Source extract section start

I’m struck at so many levels by the meaning of this theme, living without definition. As of late, I’m feeling life, feeling the essence of the Living Reality we are opening to; the chaos, the shifts, the death, creativity, forming and decaying. I’m sensing something awakening. There’s so much creativity, projects, efforts to help the shift. Each variation is an attempt to explain what is becoming, and how to make our lives and world better, and less violent and to call out peace. Then peace is questioned. Does it exist or is it a mere illusion we cling to?

In the words of the process philosopher Alfred North Whitehead, I hear the voices of the many becoming one.

I hear more and more voices saying, nature, let’s turn to nature; she seems to know more than we ever noticed. Others are crying, Let’s turn to Source, to God, yet the clinging to dogma, rules or something to help control the processes we are living continues. And there is a turning, a sounding, creating, correcting, harmonizing, learning and evolving. This pulsing of life force through its life forms, each of us – organisms – nested in larger organisms, would appear to be pulling in different directions. Yet we are in the same boat mixing up the soup – stirring the energy from fixedness of centuries of holding this

or that idea, definition or rule against another.

Source extract section end

§ Your assignment
Answer these questions about the passage on living without definition.
1. What theme does the writer name in the opening sentence?
2. Which thinker does the writer quote, and how is he described?
3. What do the "more and more voices" say to turn to?

Excerpted data section start

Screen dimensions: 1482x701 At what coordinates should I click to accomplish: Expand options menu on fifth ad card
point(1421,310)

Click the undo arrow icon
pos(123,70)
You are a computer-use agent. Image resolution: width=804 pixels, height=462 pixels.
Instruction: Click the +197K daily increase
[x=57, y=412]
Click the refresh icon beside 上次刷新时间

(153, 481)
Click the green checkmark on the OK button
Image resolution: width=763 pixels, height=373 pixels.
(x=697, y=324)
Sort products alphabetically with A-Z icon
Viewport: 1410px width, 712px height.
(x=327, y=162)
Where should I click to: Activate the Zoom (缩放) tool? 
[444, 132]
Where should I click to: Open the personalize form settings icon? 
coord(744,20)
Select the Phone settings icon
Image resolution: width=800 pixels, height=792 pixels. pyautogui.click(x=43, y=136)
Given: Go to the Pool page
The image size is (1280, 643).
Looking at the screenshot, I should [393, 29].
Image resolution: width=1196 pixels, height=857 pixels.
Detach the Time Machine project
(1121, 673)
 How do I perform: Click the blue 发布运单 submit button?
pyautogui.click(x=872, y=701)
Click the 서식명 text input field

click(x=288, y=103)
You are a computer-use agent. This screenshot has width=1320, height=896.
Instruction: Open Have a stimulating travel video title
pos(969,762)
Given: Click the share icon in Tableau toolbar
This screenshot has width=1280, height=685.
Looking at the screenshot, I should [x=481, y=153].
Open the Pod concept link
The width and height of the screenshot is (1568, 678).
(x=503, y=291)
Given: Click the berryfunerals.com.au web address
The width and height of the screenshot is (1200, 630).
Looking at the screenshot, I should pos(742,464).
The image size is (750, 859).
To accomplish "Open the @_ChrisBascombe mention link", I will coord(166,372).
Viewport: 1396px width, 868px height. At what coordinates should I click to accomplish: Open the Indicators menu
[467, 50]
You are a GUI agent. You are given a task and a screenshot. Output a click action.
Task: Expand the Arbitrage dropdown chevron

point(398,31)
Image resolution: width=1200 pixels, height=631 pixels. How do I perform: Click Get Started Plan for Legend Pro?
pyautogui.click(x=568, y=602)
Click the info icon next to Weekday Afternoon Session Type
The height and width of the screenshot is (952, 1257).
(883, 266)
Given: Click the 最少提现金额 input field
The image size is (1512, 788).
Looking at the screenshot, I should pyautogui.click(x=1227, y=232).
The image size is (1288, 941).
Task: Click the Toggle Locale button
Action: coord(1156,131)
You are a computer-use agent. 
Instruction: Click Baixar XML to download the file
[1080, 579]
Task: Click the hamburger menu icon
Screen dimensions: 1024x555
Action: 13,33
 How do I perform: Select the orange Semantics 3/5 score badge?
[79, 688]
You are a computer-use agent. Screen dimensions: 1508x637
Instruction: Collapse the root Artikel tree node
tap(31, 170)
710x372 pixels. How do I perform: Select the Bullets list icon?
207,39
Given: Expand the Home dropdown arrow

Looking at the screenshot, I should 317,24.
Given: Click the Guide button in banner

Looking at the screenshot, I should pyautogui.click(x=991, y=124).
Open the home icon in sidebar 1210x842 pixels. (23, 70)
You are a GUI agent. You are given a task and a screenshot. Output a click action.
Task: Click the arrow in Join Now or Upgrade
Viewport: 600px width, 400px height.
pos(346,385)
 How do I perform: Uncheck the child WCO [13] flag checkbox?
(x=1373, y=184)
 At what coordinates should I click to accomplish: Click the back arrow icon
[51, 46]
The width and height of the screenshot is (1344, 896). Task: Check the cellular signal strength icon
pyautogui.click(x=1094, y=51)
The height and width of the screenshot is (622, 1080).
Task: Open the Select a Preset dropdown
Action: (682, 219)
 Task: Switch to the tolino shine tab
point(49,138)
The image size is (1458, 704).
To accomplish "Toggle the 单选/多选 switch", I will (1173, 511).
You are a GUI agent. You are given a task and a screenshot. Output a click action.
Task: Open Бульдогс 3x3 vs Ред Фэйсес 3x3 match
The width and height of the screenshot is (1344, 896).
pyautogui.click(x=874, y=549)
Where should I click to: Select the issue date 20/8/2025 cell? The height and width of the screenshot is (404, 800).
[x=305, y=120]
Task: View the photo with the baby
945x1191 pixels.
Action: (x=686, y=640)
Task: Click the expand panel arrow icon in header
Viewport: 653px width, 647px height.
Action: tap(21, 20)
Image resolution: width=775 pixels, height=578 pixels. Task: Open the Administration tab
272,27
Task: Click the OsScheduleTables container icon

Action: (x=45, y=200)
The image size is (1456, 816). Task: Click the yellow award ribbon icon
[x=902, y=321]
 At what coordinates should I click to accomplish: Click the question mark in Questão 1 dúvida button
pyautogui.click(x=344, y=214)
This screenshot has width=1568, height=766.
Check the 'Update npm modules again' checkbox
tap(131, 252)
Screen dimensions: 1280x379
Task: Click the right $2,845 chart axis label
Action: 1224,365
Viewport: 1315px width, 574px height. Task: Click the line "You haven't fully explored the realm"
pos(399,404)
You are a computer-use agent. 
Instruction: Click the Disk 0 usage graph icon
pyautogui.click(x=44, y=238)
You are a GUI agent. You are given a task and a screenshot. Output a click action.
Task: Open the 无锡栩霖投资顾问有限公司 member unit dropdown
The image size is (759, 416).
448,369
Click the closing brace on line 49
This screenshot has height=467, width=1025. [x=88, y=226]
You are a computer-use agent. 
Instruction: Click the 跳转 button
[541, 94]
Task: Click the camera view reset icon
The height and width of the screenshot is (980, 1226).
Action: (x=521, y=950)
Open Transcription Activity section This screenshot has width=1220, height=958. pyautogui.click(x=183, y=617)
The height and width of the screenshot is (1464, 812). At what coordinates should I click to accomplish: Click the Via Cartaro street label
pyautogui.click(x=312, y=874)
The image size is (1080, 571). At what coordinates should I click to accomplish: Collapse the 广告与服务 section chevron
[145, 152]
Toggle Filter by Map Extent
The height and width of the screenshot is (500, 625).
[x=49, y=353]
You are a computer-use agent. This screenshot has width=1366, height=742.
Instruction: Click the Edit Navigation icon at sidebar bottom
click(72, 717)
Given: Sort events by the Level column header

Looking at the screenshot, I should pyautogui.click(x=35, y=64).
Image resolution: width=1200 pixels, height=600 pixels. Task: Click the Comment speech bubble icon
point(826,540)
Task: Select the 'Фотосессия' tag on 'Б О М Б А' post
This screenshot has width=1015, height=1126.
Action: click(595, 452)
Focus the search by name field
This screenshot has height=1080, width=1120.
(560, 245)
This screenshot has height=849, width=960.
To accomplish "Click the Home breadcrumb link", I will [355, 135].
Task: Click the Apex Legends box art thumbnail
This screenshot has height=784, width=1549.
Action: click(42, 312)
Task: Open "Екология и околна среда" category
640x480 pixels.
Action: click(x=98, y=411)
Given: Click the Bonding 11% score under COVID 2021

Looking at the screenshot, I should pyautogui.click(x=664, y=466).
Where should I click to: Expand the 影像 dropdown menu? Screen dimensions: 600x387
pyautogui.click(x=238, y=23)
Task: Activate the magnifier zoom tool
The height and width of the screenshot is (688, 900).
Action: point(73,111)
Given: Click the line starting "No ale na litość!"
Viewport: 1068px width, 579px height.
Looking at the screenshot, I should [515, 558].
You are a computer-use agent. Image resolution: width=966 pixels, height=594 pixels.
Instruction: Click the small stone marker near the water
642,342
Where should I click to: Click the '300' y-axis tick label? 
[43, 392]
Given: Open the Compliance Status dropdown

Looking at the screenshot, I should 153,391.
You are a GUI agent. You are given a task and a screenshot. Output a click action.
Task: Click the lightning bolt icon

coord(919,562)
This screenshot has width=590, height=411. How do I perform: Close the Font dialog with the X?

Excerpted data section end

§ Written solution
1. Living without definition.
2. Alfred North Whitehead, described as a process philosopher.
3. Nature.